(Dataset entries)
*** Block opens ***

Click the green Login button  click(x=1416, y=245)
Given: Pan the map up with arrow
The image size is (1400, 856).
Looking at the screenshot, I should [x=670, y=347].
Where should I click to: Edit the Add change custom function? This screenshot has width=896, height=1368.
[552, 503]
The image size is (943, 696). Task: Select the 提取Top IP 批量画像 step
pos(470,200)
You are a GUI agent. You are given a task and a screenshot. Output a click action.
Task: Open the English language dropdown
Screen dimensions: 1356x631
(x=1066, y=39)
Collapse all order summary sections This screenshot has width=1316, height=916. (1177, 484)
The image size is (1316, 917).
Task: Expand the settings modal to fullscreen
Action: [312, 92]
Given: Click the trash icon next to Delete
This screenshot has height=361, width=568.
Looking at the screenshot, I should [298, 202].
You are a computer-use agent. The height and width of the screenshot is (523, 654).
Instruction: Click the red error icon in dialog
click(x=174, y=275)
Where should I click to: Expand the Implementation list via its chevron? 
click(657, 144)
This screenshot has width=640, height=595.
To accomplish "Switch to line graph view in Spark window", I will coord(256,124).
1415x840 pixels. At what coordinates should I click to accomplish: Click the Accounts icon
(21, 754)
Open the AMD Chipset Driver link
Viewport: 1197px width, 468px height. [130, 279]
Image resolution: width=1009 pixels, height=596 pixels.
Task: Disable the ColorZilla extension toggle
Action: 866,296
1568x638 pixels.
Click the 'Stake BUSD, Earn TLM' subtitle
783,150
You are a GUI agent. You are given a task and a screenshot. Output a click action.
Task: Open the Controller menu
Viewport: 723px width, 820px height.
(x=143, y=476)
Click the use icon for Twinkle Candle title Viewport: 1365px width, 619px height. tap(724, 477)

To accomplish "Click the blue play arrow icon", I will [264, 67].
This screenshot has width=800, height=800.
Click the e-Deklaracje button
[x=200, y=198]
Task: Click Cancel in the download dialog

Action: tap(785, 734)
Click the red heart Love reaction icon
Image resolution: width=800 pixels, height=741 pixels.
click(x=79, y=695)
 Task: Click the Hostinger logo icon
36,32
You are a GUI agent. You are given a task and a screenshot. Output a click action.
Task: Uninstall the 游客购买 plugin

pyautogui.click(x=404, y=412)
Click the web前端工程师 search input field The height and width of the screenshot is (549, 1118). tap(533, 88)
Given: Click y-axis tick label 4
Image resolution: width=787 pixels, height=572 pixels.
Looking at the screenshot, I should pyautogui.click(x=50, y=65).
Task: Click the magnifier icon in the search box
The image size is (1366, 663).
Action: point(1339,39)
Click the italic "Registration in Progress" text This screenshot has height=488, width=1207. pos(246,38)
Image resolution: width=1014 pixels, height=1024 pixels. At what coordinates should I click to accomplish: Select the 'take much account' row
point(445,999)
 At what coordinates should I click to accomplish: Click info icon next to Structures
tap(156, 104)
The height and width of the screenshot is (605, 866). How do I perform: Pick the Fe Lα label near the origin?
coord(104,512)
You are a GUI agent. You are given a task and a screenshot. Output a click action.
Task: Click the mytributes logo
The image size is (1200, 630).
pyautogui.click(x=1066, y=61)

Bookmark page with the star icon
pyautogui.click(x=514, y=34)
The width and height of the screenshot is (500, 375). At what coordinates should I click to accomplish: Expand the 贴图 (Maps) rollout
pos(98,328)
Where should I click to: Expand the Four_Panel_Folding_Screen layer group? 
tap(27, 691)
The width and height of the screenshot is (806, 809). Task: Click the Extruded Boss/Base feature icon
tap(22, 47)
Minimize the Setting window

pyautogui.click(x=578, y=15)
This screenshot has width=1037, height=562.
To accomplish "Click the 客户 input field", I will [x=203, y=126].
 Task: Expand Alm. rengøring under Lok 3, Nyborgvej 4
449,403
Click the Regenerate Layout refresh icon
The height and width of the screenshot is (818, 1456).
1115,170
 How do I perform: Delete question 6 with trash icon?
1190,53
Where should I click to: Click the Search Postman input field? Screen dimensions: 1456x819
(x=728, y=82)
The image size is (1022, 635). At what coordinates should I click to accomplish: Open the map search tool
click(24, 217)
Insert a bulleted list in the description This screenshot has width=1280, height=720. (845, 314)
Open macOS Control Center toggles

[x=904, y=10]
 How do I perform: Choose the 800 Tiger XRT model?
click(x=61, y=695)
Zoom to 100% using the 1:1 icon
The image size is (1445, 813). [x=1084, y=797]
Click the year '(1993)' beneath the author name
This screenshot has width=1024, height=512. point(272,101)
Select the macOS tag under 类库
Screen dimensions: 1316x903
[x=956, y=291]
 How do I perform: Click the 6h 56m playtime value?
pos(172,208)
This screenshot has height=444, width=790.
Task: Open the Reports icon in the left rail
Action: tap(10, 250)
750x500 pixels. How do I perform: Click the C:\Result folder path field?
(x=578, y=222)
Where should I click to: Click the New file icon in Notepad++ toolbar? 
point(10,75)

*** Block closes ***

Task statement:
Starting at the line that has "Image resolution: width=800" and ending at the line that has "Click the italic", please write out the lines above exactly, leaving out all others.

Answer to this exercise:
Image resolution: width=800 pixels, height=741 pixels.
click(x=79, y=695)
 Task: Click the Hostinger logo icon
36,32
You are a GUI agent. You are given a task and a screenshot. Output a click action.
Task: Uninstall the 游客购买 plugin

pyautogui.click(x=404, y=412)
Click the web前端工程师 search input field The height and width of the screenshot is (549, 1118). tap(533, 88)
Given: Click y-axis tick label 4
Image resolution: width=787 pixels, height=572 pixels.
Looking at the screenshot, I should pyautogui.click(x=50, y=65).
Task: Click the magnifier icon in the search box
The image size is (1366, 663).
Action: point(1339,39)
Click the italic "Registration in Progress" text This screenshot has height=488, width=1207. pos(246,38)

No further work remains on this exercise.